Although menopause is a natural phenomenon, not all women across ethnic groups experience it the same way. The frequency and severity of symptoms can vary greatly between one woman and the next.
Previous studies have evaluated the effect of these symptoms on a woman’s physical and mental wellbeing. This new study involving more than 400 women is different because it evaluated the effect of the
severity of menopause symptoms on overall cognitive performance and its five domains, including orientation, registration, attention, recall, and language and visuospatial skills.
Among other things, researchers in this new study considered the severity of such common menopause symptoms as sexual dysfunction, vasomotor symptoms (hot flashes), depression, and anxiety. They concluded that the cognitive performance of women is sensitive to the severity of certain menopause symptoms, especially depression and sexual dysfunction. In this particular study, no association was identified between the severity of vasomotor symptoms and cognitive performance, although other studies have suggested that such an association exists.
Objective: Menopause is a natural phenomenon among women during their midlife, which is accompanied by unfavorable physical, physiological, and psychological consequences. Therefore, the major aim of the present cross-sectional study was to examine whether the cognitive performance of women is sensitive to the severity of menopausal symptoms.
Methods: A total number of 404 rural women aged between 40 and 65 years were included in the present study. The menopausal symptoms and cognitive performance of the women were assessed using the Greene Climacteric Scale and Hindi Mini-Mental State Examination scale respectively.

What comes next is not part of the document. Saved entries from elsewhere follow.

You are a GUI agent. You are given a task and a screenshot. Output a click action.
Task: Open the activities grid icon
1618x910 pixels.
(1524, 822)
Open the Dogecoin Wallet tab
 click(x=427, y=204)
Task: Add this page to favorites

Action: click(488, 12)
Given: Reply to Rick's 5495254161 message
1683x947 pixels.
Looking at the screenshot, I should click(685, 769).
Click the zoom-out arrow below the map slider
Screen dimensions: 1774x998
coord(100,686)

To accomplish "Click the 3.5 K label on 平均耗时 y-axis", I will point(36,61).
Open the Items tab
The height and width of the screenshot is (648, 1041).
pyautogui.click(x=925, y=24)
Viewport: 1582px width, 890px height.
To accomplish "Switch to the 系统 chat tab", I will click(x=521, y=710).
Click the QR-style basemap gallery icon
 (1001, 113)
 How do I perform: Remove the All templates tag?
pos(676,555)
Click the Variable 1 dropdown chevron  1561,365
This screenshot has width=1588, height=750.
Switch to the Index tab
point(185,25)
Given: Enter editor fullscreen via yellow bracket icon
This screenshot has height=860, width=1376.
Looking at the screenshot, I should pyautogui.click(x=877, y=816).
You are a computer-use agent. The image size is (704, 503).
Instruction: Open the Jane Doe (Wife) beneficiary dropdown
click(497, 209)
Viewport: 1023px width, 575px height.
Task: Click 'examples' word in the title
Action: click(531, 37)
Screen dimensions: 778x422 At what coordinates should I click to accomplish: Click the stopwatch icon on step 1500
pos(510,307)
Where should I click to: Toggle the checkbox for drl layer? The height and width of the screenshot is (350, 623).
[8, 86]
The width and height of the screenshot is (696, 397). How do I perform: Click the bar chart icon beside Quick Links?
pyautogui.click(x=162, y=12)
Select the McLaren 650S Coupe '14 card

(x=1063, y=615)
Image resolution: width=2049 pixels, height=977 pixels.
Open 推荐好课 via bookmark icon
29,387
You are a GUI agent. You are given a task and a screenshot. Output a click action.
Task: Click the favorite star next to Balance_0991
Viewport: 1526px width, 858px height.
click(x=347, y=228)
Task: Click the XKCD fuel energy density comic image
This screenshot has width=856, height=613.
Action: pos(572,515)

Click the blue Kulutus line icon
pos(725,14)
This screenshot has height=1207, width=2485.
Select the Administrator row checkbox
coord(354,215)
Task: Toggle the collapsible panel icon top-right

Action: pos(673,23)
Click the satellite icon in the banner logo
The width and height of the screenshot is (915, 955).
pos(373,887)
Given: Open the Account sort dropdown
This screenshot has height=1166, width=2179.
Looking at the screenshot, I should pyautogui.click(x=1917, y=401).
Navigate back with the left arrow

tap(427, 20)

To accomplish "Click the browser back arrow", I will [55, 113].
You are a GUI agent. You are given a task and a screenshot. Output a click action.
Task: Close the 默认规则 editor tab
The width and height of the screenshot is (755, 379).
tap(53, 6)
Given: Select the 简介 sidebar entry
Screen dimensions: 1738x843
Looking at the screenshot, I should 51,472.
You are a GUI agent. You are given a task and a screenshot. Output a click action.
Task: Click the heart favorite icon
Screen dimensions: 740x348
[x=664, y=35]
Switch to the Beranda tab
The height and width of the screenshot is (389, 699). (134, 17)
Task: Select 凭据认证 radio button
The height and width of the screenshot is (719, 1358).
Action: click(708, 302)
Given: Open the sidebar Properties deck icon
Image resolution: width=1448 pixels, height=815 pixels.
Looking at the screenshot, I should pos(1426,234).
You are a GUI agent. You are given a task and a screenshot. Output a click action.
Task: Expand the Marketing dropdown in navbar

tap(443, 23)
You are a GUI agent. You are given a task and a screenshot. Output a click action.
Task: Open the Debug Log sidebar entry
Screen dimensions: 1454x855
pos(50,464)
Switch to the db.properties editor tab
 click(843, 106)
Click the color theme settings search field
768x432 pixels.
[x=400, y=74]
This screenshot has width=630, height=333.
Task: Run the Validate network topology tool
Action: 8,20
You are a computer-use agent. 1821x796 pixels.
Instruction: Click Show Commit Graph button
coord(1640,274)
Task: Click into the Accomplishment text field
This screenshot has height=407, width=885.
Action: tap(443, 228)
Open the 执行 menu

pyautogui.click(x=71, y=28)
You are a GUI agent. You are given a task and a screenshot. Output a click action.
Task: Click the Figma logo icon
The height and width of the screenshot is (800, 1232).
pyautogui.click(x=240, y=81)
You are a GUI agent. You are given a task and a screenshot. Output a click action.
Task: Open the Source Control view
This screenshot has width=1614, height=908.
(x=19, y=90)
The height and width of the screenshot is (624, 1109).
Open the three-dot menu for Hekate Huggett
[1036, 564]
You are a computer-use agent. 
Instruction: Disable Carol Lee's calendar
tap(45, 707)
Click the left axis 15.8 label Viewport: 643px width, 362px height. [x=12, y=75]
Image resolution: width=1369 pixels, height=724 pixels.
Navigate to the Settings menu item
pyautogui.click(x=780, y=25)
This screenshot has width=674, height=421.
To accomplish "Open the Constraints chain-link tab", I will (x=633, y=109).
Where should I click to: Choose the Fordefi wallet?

Results: The results of the present study demonstrated that women experiencing severe menopausal symptoms (higher Total Greene climacteric score) presented significantly lower mean values for orientation (8.11 vs 8.90, P < 0.001), registration (2.77 vs 2.91, P < 0.001), attention (4.31 vs 4.48, P < 0.01), recall (2.26 vs 2.53, P < 0.05), and language/visuo-spatial skills (7.13 vs 7.91, P < 0.001) as compared with their counterparts with mild menopausal symptoms. The multivariate linear regression model (after adjustment for age, marital status, and educational status) recorded severe depression and greater sexual dysfunction as the factors significantly associated with lower Mini-Mental State Examination scores.
Conclusion: Hence, the findings of the present study indicated that the cognitive performance of women was sensitive to severe depression and sexual dysfunction.
Mankamal Kaur, Maninder Kaur Menopause. Is cognitive performance of women sensitive to the severity of menopausal symptoms? 2022 Jan 10;29(2):170-177. doi: 10.1097/GME.0000000000001910.